What happens if the testator dies after the beneficiary goes bankrupt?

If the testator has not yet died at the time of the appointment of the trustee in bankruptcy, the compound right of the beneficiary to have the estate properly administered and to receive his inheritance at the end of administration would not have arisen yet and therefore could not belong to the bankrupt trustee at that time. The beneficiary’s interest in these circumstances is considered to be “property after acquisition”.

Under section 333 of the Act, the bankrupt beneficiary is required to notify the trustee of any post-acquisition property that he has received. The beneficiary must provide such notice within 21 days of becoming aware of the relevant facts in accordance with Rule 10.125 of the Insolvency Rules (England and Wales) 2016 (“IR2016”).
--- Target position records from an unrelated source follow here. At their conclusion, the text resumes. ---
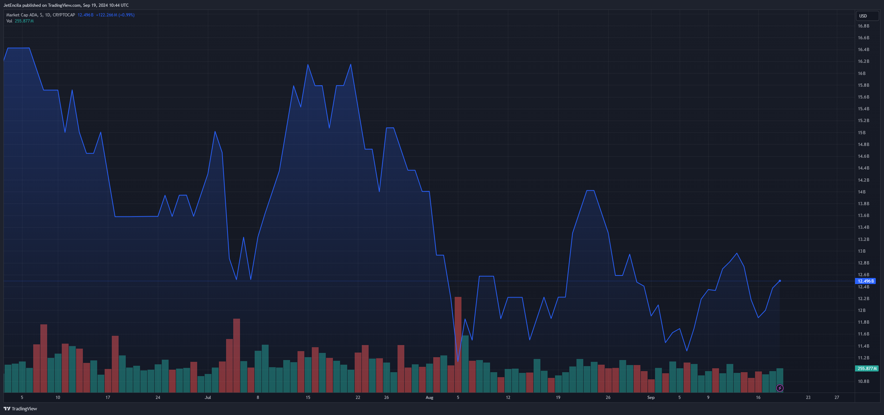Click the latest data point dot on the line
The width and height of the screenshot is (884, 415).
(780, 281)
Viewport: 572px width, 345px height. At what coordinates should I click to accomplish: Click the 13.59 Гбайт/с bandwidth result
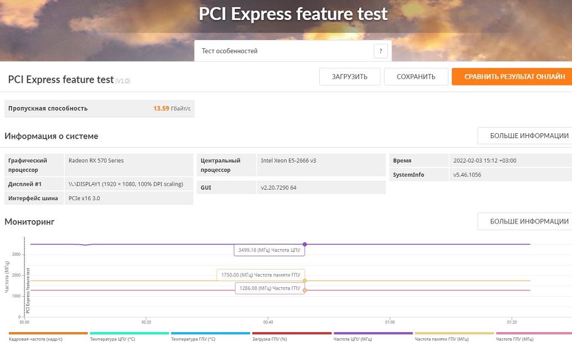point(172,108)
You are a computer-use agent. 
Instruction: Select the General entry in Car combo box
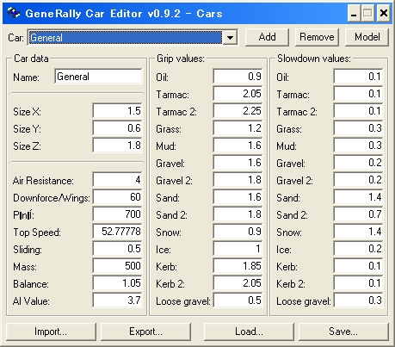click(x=126, y=38)
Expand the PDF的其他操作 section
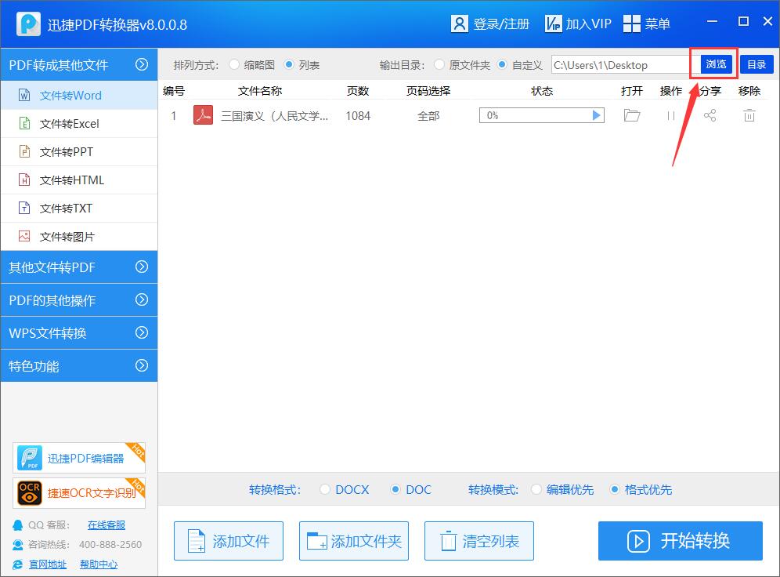Image resolution: width=780 pixels, height=577 pixels. 78,300
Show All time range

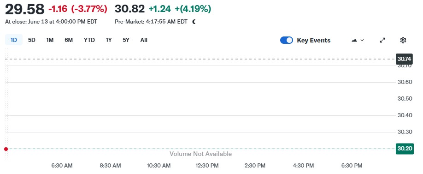click(144, 40)
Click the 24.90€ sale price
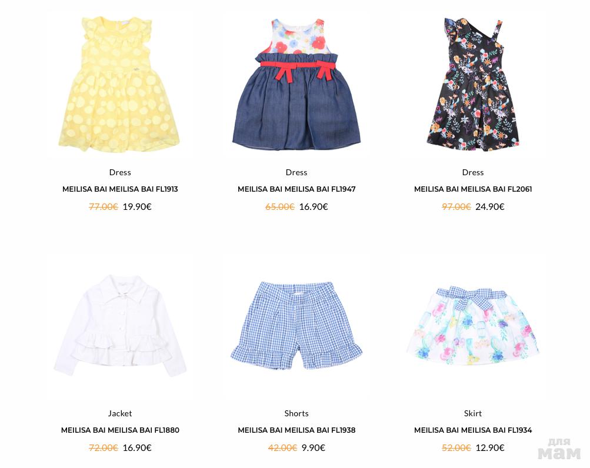This screenshot has height=468, width=590. click(x=490, y=206)
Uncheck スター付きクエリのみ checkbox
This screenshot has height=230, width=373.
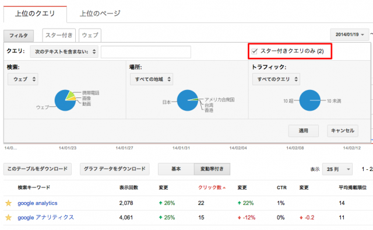point(254,51)
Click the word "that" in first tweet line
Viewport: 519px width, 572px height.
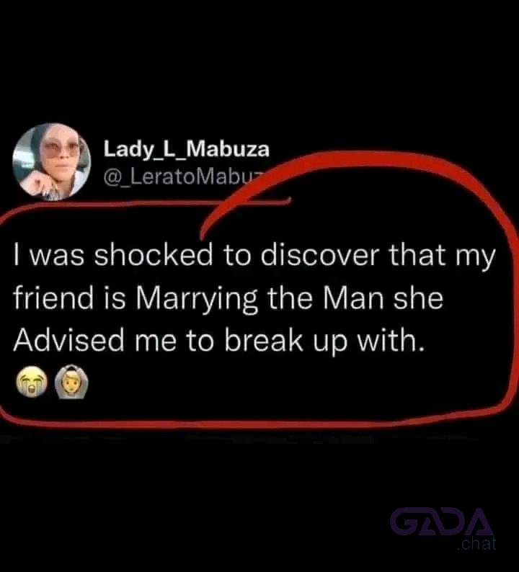(417, 254)
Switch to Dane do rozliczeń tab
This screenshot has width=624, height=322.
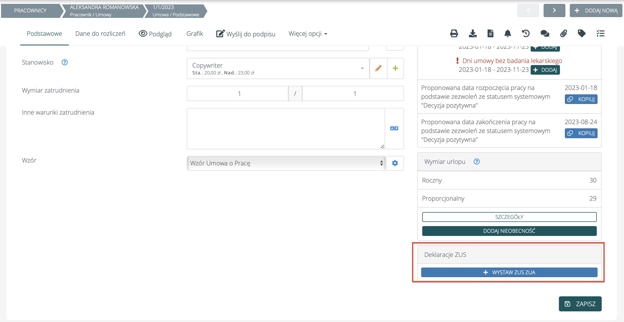pyautogui.click(x=100, y=34)
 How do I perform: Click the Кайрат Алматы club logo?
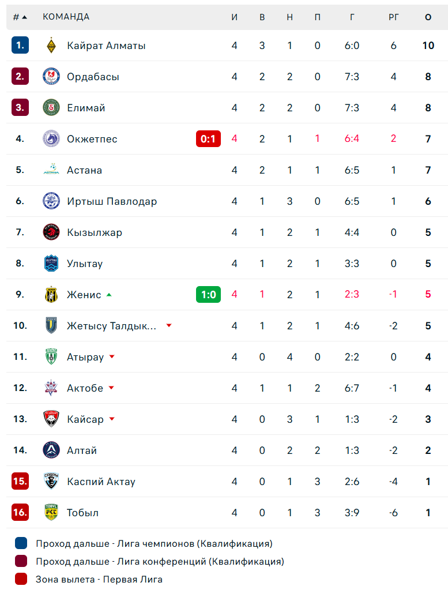pos(51,46)
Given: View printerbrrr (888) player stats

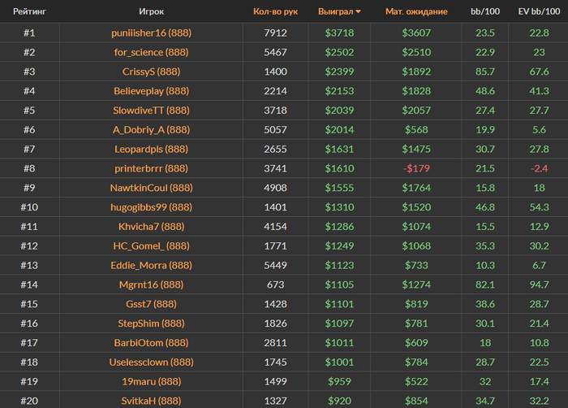Looking at the screenshot, I should point(151,168).
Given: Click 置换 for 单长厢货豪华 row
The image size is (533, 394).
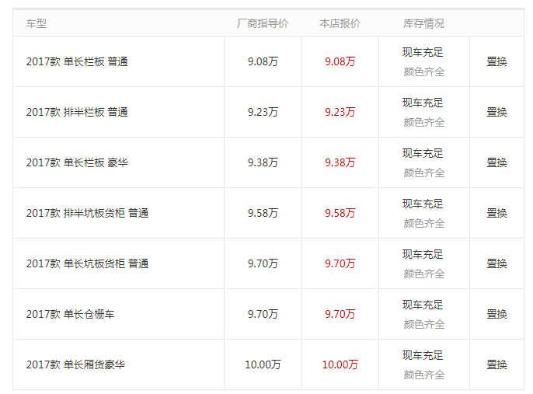Looking at the screenshot, I should pyautogui.click(x=496, y=364).
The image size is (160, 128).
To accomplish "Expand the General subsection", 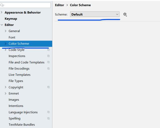I will [6, 31].
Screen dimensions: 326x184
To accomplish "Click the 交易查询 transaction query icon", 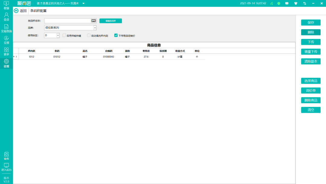I will [6, 28].
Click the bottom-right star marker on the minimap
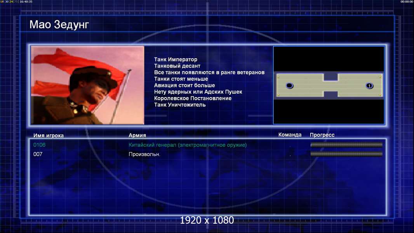This screenshot has height=233, width=414. tap(381, 95)
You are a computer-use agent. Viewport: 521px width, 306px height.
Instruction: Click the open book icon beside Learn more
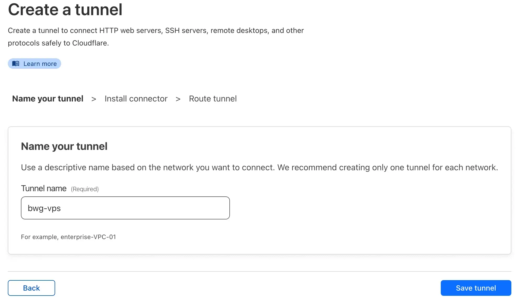pos(16,64)
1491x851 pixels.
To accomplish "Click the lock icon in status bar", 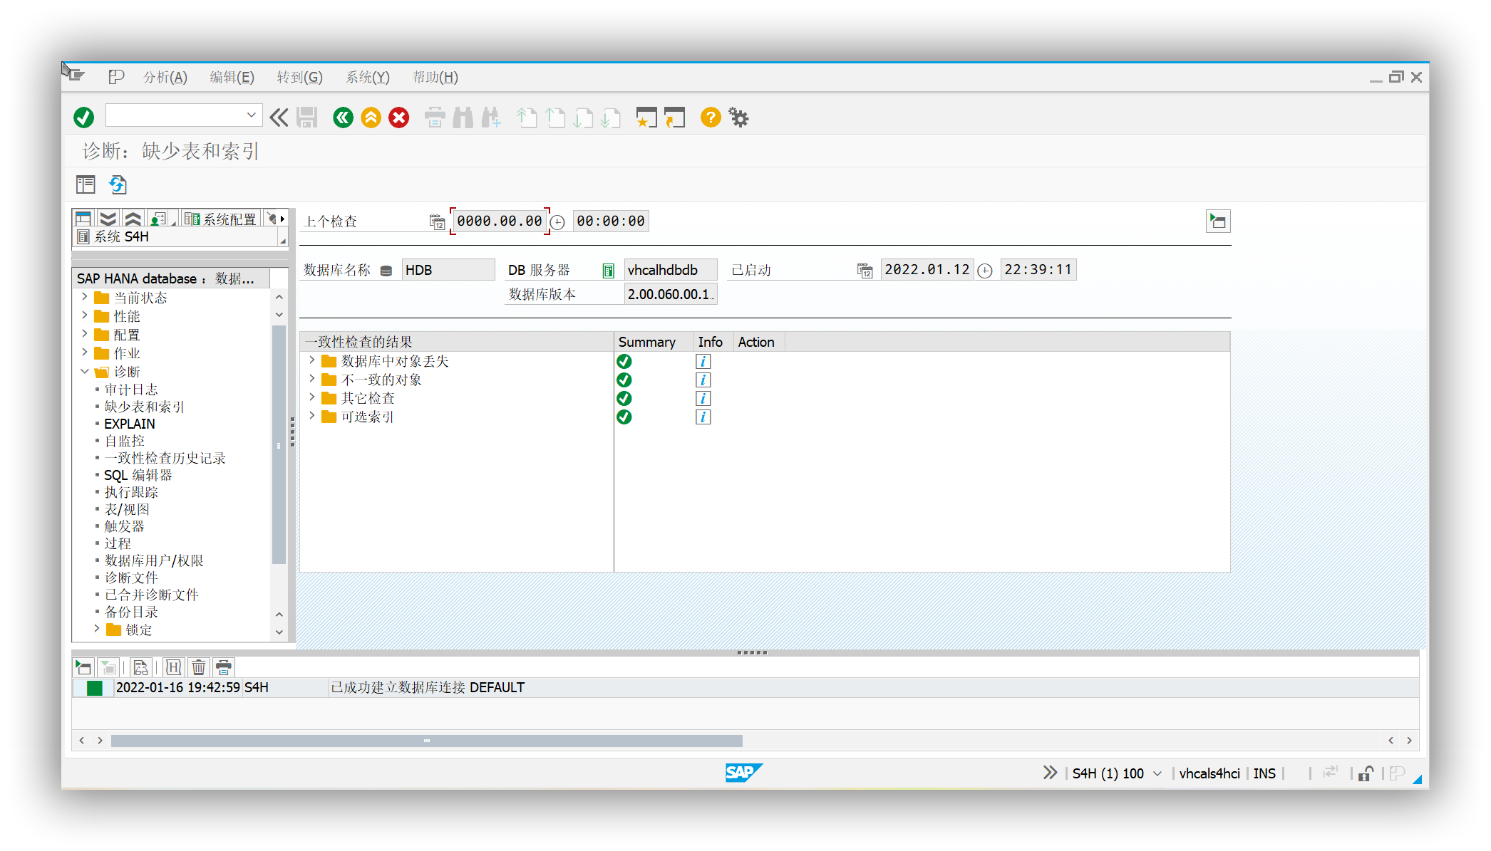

This would likely happen within 21 days of the deceased’s death and the beneficiary learning that they have an interest in the estate. If he does not, it is punishable by contempt of court. Property acquired subsequently devolves initially on the beneficiary. However, alternatively, the bankruptcy trustee can take the initiative by serving his own notice on the bankrupt within 42 days of becoming aware of the property after acquisition in accordance with section 307 (1) of the Act, or later, with the court permission. Subsection 307 (3) of the Act confirms that upon service of a notice, the property to which it relates has vested in the trustee as part of the bankrupt’s estate and that the trustee’s title to such property goes back to the earlier date on which the bankrupt acquired the interest (or the property vested in the bankrupt), and not to the later date of service of the notice under section 307. If the Trustee serves or intends to do so under Section 307 within the allotted time, the personal representative (PR) will need to determine whether the distribution should be made to the trustee in bankruptcy rather than to the beneficiary.

What can a bankruptcy trustee do if a PR has transferred assets to the bankrupt beneficiary?

The PRs of an estate have an obligation to ensure that the estate is properly administered and that the assets are distributed to the beneficiaries or legitimate creditors of the deceased’s estate. If they transfer the assets of the estate to a bankrupt beneficiary, they may transfer the assets to the wrong person in violation of their obligations. There is no specific legal protection in the Act for PRs, although there is limited protection for a third party beneficiary of any property acquired afterwards if it is a bona fide purchaser for unannounced value of bankruptcy (see section 307 (4)). If subsection 307 (4) applies, the trustee in bankruptcy is not entitled to any recourse against that third party, whether a notice under section 307 was served before or after the disposition. However, if the defense in subsection 307 (4) does not apply, a trustee in bankruptcy may serve a notice under Rule 10.126 IR2016 on the beneficiary of the estranged property claiming the property for the estate of the bankrupt.

If the beneficiary puts the property out of the reach of the trustee, the trustee, on behalf of the bankrupt’s creditors, can bring an action for damages against the PRs. When PRs have improperly distributed assets to someone who was or is an undischarged bankrupt, it may be difficult to complete a claim for the recovery of those assets due to the restrictions placed on the prosecution of bankrupts by section 285 of the Act. It would therefore be prudent for PRs to avoid this risk by conducting bankruptcy investigation against all beneficiaries before making any distributions. If a beneficiary went bankrupt before the death of the deceased person, they should also ask to see the section 333 notice informing the bankruptcy trustee of any property acquired after the acquisition, and checking with the trustee of bankruptcy if the trustee has served a notice on the bankrupt under subsection 307 (1) or intends to serve such notice before making any distribution of the estate. If the PR is in any doubt as to who is entitled to the estate assets, advice should be obtained before making any distributions.